Die Cotoletta alla Milanese ist ein großzügiges Kalbskotelett mit Knochen, paniert und in Butter goldbraun gebraten, bis sich eine knusprige, duftende Kruste bildet. Außen ist sie knusprig und goldfarben, während das Innere saftig und zart bleibt, mit einem reichen Geschmack, der durch die Butter noch betont wird. Traditionell dick und kompakt, wird sie als Hauptgericht serviert und oft von einer einfachen Beilage begleitet, die ihren Geschmack zur Geltung bringt.
Für Mailand ist sie weit mehr als nur ein Hauptgericht: Sie ist ein Symbol der lombardischen Küche und der städtischen Esskultur, verbunden mit historischen Trattorien und Familientischen. Die Cotoletta verkörpert die Mailänder Vorstellung von schlichter, aber makelloser gastronomischer Eleganz, bei der Technik und hochwertige Zutaten wichtiger sind als jede Verzierung.

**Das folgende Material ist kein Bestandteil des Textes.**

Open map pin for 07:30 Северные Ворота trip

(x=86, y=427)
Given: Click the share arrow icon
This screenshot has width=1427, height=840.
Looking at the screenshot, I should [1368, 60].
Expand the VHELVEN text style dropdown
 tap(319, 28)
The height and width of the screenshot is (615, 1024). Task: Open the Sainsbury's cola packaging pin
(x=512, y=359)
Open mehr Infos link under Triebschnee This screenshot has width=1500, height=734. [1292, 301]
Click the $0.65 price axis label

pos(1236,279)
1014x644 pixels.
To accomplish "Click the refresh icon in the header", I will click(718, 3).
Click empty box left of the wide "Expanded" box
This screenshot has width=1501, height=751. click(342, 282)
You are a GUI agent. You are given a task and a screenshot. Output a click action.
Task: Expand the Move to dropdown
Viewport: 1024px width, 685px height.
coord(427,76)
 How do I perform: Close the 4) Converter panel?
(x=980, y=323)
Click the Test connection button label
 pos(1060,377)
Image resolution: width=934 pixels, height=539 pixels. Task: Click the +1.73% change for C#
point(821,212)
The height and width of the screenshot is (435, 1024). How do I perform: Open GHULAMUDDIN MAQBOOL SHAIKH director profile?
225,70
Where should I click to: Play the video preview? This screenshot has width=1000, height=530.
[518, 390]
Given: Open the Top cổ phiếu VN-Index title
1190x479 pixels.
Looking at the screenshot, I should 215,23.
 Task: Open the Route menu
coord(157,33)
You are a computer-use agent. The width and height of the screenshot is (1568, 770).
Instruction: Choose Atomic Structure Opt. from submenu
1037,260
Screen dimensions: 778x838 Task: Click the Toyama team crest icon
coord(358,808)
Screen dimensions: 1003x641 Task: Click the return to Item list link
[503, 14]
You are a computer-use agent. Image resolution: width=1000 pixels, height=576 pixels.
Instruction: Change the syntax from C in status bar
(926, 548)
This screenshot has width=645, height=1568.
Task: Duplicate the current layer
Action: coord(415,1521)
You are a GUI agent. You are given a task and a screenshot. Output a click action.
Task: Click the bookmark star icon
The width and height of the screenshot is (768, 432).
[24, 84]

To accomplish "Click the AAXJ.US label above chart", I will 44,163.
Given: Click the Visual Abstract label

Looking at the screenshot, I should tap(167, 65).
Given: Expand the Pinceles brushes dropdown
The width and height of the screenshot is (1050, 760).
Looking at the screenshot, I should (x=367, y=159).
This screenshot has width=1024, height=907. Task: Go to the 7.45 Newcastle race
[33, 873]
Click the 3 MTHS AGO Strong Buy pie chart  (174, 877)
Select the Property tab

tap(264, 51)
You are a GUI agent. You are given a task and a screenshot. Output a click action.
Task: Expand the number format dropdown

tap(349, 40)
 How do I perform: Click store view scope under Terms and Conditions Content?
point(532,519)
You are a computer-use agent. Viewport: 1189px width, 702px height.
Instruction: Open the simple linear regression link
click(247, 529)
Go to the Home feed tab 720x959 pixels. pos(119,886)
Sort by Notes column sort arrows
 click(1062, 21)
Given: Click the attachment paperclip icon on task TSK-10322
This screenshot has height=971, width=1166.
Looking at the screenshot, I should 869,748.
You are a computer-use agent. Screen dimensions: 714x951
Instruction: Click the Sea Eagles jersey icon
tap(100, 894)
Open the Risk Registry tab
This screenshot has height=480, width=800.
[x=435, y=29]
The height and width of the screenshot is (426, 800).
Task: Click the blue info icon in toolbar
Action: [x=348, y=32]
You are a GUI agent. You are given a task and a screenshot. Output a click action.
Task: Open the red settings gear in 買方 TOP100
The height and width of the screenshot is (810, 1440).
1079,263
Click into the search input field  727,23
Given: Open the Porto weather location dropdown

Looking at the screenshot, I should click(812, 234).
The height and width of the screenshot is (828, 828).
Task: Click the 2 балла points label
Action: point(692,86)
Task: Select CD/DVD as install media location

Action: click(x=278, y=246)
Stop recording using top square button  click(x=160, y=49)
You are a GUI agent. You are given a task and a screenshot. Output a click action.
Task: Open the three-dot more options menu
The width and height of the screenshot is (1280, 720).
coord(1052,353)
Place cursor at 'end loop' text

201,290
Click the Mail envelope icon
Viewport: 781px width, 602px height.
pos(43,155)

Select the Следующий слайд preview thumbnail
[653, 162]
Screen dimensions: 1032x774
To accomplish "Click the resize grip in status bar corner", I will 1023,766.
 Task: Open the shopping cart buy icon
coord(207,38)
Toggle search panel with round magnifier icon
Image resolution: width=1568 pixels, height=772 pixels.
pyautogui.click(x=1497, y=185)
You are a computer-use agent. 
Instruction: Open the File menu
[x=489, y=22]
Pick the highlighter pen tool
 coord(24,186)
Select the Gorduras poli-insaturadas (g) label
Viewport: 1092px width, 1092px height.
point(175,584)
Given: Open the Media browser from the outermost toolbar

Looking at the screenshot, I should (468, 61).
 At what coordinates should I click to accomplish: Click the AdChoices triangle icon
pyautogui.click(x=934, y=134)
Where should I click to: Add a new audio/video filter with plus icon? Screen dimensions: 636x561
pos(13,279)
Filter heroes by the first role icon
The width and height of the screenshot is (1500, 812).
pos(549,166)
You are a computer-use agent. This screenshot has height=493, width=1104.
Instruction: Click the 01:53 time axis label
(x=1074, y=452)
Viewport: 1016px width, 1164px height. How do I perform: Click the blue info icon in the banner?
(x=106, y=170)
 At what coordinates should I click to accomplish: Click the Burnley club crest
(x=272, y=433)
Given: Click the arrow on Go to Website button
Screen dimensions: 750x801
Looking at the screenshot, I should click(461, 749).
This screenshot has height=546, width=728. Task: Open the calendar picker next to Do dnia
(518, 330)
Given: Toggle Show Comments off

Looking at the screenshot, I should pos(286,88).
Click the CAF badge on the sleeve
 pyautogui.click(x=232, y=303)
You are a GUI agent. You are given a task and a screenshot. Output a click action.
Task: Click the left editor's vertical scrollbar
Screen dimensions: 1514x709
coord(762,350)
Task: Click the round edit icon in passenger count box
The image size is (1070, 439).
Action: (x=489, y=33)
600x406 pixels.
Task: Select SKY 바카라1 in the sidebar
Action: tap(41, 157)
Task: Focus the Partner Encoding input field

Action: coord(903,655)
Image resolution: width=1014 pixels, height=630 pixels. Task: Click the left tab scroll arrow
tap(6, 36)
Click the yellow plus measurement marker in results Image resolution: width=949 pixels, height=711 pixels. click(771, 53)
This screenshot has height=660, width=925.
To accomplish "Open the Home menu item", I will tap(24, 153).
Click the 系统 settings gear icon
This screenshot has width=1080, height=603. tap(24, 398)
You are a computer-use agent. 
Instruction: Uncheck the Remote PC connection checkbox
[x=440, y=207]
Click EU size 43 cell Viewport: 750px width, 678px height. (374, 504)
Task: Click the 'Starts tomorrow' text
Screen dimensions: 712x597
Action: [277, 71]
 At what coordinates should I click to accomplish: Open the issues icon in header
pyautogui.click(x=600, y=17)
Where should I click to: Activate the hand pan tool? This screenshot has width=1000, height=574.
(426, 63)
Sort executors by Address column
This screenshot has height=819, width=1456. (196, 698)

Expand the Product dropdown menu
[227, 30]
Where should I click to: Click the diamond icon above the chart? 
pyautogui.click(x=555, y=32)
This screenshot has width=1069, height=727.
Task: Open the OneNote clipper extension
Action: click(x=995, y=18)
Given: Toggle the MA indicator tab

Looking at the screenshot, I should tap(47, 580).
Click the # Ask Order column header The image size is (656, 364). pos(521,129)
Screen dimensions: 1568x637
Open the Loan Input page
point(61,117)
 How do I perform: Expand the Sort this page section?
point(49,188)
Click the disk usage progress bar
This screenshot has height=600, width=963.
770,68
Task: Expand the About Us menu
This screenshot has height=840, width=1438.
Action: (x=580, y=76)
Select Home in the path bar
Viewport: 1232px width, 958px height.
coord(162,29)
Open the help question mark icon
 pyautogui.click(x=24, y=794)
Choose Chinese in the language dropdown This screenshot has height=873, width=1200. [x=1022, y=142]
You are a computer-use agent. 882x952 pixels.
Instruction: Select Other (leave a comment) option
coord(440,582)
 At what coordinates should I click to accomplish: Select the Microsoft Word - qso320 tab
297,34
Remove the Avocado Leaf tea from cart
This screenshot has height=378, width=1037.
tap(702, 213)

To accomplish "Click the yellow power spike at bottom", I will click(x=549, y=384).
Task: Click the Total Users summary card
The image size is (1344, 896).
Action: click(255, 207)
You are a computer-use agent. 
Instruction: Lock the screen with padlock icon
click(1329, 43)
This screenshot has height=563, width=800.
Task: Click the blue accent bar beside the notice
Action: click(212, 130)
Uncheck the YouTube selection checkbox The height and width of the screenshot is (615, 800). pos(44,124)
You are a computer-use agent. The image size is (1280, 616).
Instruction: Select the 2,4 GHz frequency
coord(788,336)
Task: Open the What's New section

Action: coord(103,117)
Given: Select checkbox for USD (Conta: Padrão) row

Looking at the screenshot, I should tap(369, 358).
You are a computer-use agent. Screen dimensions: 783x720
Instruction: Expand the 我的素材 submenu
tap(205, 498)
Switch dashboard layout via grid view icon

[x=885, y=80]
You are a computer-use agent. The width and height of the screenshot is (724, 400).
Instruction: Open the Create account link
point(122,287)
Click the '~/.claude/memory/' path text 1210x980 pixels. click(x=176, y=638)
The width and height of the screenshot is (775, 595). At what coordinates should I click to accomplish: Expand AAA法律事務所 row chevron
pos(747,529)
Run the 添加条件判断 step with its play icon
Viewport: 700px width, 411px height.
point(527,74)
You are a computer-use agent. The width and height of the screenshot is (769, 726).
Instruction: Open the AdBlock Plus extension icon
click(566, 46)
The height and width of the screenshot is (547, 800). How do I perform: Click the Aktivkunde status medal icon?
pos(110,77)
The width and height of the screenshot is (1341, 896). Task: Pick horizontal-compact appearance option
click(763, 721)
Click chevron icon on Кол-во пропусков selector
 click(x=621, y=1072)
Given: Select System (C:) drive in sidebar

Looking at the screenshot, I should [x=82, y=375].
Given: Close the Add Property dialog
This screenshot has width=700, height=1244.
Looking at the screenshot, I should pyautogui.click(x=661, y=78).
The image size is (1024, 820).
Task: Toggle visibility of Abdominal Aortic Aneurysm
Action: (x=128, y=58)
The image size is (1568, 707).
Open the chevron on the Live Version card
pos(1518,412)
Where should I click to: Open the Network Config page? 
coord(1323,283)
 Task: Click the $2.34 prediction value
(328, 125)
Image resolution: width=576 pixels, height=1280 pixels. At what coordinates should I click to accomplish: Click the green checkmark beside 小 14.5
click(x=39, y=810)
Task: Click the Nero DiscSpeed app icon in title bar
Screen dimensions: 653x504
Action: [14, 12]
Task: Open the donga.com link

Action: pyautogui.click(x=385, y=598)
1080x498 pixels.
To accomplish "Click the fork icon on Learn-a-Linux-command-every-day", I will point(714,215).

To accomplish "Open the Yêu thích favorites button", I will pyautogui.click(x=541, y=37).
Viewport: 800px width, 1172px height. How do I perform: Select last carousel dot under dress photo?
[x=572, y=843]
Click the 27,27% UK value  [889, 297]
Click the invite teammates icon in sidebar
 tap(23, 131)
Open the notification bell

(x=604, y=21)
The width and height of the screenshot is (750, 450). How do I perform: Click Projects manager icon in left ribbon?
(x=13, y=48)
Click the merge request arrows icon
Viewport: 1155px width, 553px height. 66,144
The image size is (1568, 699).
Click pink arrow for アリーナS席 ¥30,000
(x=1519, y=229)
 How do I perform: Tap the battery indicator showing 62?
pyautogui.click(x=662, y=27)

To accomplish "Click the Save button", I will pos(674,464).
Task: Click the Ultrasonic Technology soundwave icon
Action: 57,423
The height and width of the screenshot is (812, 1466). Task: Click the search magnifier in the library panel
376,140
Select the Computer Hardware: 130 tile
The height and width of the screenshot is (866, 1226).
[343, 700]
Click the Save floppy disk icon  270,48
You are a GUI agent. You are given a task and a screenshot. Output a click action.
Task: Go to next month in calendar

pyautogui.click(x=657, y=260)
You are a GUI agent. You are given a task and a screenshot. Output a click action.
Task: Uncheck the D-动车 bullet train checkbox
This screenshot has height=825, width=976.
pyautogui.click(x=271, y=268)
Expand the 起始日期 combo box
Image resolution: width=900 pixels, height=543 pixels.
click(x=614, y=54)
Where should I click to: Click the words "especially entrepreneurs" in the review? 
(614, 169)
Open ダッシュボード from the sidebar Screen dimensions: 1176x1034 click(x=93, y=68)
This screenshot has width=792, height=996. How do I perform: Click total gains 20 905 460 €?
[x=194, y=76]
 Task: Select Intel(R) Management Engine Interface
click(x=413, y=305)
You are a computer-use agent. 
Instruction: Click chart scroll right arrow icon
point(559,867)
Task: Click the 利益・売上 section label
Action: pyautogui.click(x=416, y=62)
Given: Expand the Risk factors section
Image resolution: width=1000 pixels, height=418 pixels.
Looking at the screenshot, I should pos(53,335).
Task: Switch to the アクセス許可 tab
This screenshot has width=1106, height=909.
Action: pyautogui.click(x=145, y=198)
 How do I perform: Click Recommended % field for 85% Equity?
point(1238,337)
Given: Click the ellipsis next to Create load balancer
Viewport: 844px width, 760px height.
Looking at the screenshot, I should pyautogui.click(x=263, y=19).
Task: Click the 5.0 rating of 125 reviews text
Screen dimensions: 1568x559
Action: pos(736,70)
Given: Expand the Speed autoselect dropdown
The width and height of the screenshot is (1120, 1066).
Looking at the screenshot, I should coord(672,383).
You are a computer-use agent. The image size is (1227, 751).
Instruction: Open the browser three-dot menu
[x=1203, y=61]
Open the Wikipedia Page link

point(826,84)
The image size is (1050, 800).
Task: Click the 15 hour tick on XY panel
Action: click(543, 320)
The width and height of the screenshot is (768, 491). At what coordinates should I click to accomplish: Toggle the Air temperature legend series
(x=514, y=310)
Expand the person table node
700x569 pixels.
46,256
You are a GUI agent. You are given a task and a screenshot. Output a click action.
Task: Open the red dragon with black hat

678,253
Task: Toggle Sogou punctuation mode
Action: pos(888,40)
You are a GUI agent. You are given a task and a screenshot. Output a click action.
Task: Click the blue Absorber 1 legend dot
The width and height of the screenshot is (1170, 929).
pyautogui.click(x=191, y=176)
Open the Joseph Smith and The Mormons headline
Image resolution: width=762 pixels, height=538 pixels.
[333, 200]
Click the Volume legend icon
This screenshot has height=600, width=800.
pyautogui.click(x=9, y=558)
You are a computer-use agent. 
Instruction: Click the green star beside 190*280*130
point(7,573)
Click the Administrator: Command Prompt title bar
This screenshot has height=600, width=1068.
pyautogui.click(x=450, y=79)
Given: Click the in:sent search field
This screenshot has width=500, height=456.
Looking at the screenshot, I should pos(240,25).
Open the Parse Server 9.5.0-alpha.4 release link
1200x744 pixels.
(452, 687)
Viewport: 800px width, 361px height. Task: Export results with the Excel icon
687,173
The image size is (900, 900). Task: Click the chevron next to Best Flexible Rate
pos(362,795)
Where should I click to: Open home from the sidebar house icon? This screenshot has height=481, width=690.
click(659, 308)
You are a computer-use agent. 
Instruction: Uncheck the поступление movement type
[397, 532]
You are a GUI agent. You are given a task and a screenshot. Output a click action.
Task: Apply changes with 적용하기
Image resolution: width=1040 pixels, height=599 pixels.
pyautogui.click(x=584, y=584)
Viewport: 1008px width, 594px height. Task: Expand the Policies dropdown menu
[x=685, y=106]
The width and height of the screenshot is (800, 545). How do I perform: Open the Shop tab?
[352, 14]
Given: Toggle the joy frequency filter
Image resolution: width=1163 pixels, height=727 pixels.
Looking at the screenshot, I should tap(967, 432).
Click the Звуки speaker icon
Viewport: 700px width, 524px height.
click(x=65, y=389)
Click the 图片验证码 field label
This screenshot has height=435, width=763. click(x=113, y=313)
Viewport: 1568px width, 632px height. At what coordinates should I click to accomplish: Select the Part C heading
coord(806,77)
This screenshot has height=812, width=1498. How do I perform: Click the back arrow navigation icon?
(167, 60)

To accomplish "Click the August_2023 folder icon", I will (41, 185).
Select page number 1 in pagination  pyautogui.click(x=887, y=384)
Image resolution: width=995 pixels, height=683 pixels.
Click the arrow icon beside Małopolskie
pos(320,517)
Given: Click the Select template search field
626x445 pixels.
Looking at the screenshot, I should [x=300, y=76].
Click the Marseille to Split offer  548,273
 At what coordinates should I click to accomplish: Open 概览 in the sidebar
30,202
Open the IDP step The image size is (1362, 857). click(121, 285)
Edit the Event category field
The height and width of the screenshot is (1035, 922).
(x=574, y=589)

Die ersten dokumentierten Spuren reichen bis ins Jahr 1134 zurück, in den Registern des Klosters Sant’Ambrogio, wo ein Gericht namens "lombolos cum panitio" (panierte Lende) erwähnt wird. Im Laufe der Zeit entwickelte sich das Rezept zu einem dicken Kalbskotelett mit Knochen, das in geklärter Butter gebraten wird. Die Mailänder Version wird häufig mit dem österreichischen Wiener Schnitzel verglichen, doch die lombardische Tradition beansprucht eine ältere Geschichte und eine eigene, unverwechselbare Zubereitungstechnik.